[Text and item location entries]
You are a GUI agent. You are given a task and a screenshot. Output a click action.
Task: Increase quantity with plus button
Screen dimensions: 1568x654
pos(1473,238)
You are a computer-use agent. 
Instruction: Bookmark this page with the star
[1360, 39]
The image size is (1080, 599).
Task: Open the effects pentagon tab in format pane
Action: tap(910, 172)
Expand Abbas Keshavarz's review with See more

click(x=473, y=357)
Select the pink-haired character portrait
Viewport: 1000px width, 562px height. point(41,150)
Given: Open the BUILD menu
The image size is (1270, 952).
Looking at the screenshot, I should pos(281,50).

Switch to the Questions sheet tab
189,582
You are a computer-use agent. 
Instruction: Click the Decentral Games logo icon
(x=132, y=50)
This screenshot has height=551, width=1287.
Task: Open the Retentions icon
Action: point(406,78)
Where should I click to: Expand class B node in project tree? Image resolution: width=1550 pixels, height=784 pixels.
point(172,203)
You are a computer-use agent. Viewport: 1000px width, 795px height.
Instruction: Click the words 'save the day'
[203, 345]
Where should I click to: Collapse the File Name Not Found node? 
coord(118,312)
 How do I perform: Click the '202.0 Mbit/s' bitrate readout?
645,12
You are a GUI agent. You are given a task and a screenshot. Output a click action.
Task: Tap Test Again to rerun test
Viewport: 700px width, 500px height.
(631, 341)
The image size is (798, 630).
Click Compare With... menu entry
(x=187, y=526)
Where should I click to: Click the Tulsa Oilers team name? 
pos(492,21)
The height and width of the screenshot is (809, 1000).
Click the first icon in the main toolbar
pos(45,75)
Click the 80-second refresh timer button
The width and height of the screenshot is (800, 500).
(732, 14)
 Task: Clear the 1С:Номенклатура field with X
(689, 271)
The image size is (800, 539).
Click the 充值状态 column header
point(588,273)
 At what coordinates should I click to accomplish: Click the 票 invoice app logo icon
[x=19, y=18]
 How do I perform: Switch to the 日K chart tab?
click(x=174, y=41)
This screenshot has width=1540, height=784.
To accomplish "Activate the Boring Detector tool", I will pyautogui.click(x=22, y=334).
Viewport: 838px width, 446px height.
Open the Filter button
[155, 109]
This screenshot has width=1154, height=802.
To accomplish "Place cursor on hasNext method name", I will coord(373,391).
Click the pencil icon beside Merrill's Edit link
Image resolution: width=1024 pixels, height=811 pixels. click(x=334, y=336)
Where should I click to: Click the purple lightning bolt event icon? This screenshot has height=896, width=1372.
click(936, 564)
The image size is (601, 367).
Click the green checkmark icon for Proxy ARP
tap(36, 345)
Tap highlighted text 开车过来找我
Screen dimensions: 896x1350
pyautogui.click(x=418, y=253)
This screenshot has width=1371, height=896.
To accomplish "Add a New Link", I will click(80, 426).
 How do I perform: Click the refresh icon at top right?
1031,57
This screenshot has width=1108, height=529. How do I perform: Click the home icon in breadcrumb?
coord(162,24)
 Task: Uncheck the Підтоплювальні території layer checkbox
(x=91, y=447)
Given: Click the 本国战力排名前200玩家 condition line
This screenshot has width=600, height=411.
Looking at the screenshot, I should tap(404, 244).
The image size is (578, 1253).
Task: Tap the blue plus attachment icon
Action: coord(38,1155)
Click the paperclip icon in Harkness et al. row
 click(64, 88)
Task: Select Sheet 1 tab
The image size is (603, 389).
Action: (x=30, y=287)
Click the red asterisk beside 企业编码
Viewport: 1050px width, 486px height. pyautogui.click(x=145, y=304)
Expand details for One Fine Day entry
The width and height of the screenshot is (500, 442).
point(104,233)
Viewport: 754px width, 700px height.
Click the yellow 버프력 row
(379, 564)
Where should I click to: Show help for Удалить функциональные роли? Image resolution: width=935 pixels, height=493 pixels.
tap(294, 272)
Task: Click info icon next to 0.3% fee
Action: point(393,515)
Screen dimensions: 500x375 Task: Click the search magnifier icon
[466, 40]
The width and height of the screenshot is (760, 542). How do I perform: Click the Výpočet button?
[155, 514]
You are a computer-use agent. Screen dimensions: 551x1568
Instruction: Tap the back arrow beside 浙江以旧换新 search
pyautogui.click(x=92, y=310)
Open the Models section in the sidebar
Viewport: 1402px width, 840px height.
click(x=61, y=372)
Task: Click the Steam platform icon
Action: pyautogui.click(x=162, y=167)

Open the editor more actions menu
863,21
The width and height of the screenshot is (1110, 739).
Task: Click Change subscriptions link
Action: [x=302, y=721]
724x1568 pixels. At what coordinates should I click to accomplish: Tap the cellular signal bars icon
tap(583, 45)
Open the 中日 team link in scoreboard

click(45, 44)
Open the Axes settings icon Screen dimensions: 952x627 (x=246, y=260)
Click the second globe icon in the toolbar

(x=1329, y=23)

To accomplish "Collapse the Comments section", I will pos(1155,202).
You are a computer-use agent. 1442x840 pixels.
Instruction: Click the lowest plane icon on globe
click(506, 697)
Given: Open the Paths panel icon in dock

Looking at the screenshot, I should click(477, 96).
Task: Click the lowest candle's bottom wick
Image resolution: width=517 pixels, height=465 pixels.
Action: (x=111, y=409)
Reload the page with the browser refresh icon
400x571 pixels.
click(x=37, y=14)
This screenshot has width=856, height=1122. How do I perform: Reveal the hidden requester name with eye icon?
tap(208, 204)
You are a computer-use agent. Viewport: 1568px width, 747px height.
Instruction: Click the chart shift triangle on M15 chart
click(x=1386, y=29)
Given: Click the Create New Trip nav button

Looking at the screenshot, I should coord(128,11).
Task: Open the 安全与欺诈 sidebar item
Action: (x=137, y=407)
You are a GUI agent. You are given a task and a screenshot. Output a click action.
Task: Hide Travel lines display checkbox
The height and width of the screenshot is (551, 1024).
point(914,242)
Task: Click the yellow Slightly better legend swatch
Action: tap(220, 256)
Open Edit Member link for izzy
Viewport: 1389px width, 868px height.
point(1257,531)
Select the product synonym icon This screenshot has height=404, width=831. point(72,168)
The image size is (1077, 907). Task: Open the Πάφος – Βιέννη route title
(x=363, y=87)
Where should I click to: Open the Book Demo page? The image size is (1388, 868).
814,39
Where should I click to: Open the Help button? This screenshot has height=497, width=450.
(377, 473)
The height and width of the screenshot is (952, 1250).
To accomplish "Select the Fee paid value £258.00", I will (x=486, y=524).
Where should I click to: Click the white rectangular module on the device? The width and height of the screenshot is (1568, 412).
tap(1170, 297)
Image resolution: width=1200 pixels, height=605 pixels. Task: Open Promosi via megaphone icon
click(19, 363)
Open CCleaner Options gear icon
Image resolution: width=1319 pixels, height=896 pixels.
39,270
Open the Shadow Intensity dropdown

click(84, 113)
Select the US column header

TASK BRIEF. Reproduce every line of the material above word for word.

CORRECT OUTPUT.
You are a GUI agent. You are given a task and a screenshot. Output a click action.
Task: Increase quantity with plus button
Screen dimensions: 1568x654
pos(1473,238)
You are a computer-use agent. 
Instruction: Bookmark this page with the star
[1360, 39]
The image size is (1080, 599).
Task: Open the effects pentagon tab in format pane
Action: tap(910, 172)
Expand Abbas Keshavarz's review with See more

click(x=473, y=357)
Select the pink-haired character portrait
Viewport: 1000px width, 562px height. point(41,150)
Given: Open the BUILD menu
The image size is (1270, 952).
Looking at the screenshot, I should pos(281,50).

Switch to the Questions sheet tab
189,582
You are a computer-use agent. 
Instruction: Click the Decentral Games logo icon
(x=132, y=50)
This screenshot has height=551, width=1287.
Task: Open the Retentions icon
Action: point(406,78)
Where should I click to: Expand class B node in project tree? Image resolution: width=1550 pixels, height=784 pixels.
point(172,203)
You are a computer-use agent. Viewport: 1000px width, 795px height.
Instruction: Click the words 'save the day'
[203, 345]
Where should I click to: Collapse the File Name Not Found node? 
coord(118,312)
 How do I perform: Click the '202.0 Mbit/s' bitrate readout?
645,12
You are a GUI agent. You are given a task and a screenshot. Output a click action.
Task: Tap Test Again to rerun test
Viewport: 700px width, 500px height.
(631, 341)
The image size is (798, 630).
Click Compare With... menu entry
(x=187, y=526)
Where should I click to: Click the Tulsa Oilers team name? 
pos(492,21)
The height and width of the screenshot is (809, 1000).
Click the first icon in the main toolbar
pos(45,75)
Click the 80-second refresh timer button
The width and height of the screenshot is (800, 500).
(732, 14)
 Task: Clear the 1С:Номенклатура field with X
(689, 271)
The image size is (800, 539).
Click the 充值状态 column header
point(588,273)
 At what coordinates should I click to accomplish: Click the 票 invoice app logo icon
[x=19, y=18]
 How do I perform: Switch to the 日K chart tab?
click(x=174, y=41)
This screenshot has width=1540, height=784.
To accomplish "Activate the Boring Detector tool", I will pyautogui.click(x=22, y=334).
Viewport: 838px width, 446px height.
Open the Filter button
[155, 109]
This screenshot has width=1154, height=802.
To accomplish "Place cursor on hasNext method name", I will coord(373,391).
Click the pencil icon beside Merrill's Edit link
Image resolution: width=1024 pixels, height=811 pixels. click(x=334, y=336)
Where should I click to: Click the purple lightning bolt event icon? This screenshot has height=896, width=1372.
click(936, 564)
The image size is (601, 367).
Click the green checkmark icon for Proxy ARP
tap(36, 345)
Tap highlighted text 开车过来找我
Screen dimensions: 896x1350
pyautogui.click(x=418, y=253)
This screenshot has width=1371, height=896.
To accomplish "Add a New Link", I will click(80, 426).
 How do I perform: Click the refresh icon at top right?
1031,57
This screenshot has width=1108, height=529. How do I perform: Click the home icon in breadcrumb?
coord(162,24)
 Task: Uncheck the Підтоплювальні території layer checkbox
(x=91, y=447)
Given: Click the 本国战力排名前200玩家 condition line
This screenshot has width=600, height=411.
Looking at the screenshot, I should tap(404, 244).
The image size is (578, 1253).
Task: Tap the blue plus attachment icon
Action: coord(38,1155)
Click the paperclip icon in Harkness et al. row
 click(64, 88)
Task: Select Sheet 1 tab
The image size is (603, 389).
Action: (x=30, y=287)
Click the red asterisk beside 企业编码
Viewport: 1050px width, 486px height. pyautogui.click(x=145, y=304)
Expand details for One Fine Day entry
The width and height of the screenshot is (500, 442).
point(104,233)
Viewport: 754px width, 700px height.
Click the yellow 버프력 row
(379, 564)
Where should I click to: Show help for Удалить функциональные роли? Image resolution: width=935 pixels, height=493 pixels.
tap(294, 272)
Task: Click info icon next to 0.3% fee
Action: point(393,515)
Screen dimensions: 500x375 Task: Click the search magnifier icon
[466, 40]
The width and height of the screenshot is (760, 542). How do I perform: Click the Výpočet button?
[155, 514]
You are a computer-use agent. Screen dimensions: 551x1568
Instruction: Tap the back arrow beside 浙江以旧换新 search
pyautogui.click(x=92, y=310)
Open the Models section in the sidebar
Viewport: 1402px width, 840px height.
click(x=61, y=372)
Task: Click the Steam platform icon
Action: pyautogui.click(x=162, y=167)

Open the editor more actions menu
863,21
The width and height of the screenshot is (1110, 739).
Task: Click Change subscriptions link
Action: [x=302, y=721]
724x1568 pixels. At what coordinates should I click to accomplish: Tap the cellular signal bars icon
tap(583, 45)
Open the 中日 team link in scoreboard

click(45, 44)
Open the Axes settings icon Screen dimensions: 952x627 (x=246, y=260)
Click the second globe icon in the toolbar

(x=1329, y=23)

To accomplish "Collapse the Comments section", I will pos(1155,202).
You are a computer-use agent. 1442x840 pixels.
Instruction: Click the lowest plane icon on globe
click(506, 697)
Given: Open the Paths panel icon in dock

Looking at the screenshot, I should click(477, 96).
Task: Click the lowest candle's bottom wick
Image resolution: width=517 pixels, height=465 pixels.
Action: (x=111, y=409)
Reload the page with the browser refresh icon
400x571 pixels.
click(x=37, y=14)
This screenshot has width=856, height=1122. How do I perform: Reveal the hidden requester name with eye icon?
tap(208, 204)
You are a computer-use agent. Viewport: 1568px width, 747px height.
Instruction: Click the chart shift triangle on M15 chart
click(x=1386, y=29)
Given: Click the Create New Trip nav button

Looking at the screenshot, I should coord(128,11).
Task: Open the 安全与欺诈 sidebar item
Action: (x=137, y=407)
You are a GUI agent. You are given a task and a screenshot. Output a click action.
Task: Hide Travel lines display checkbox
The height and width of the screenshot is (551, 1024).
point(914,242)
Task: Click the yellow Slightly better legend swatch
Action: tap(220, 256)
Open Edit Member link for izzy
Viewport: 1389px width, 868px height.
point(1257,531)
Select the product synonym icon This screenshot has height=404, width=831. point(72,168)
The image size is (1077, 907). Task: Open the Πάφος – Βιέννη route title
(x=363, y=87)
Where should I click to: Open the Book Demo page? The image size is (1388, 868).
814,39
Where should I click to: Open the Help button? This screenshot has height=497, width=450.
(377, 473)
The height and width of the screenshot is (952, 1250).
To accomplish "Select the Fee paid value £258.00", I will (x=486, y=524).
Where should I click to: Click the white rectangular module on the device? The width and height of the screenshot is (1568, 412).
tap(1170, 297)
Image resolution: width=1200 pixels, height=605 pixels. Task: Open Promosi via megaphone icon
click(19, 363)
Open CCleaner Options gear icon
Image resolution: width=1319 pixels, height=896 pixels.
39,270
Open the Shadow Intensity dropdown

click(84, 113)
Select the US column header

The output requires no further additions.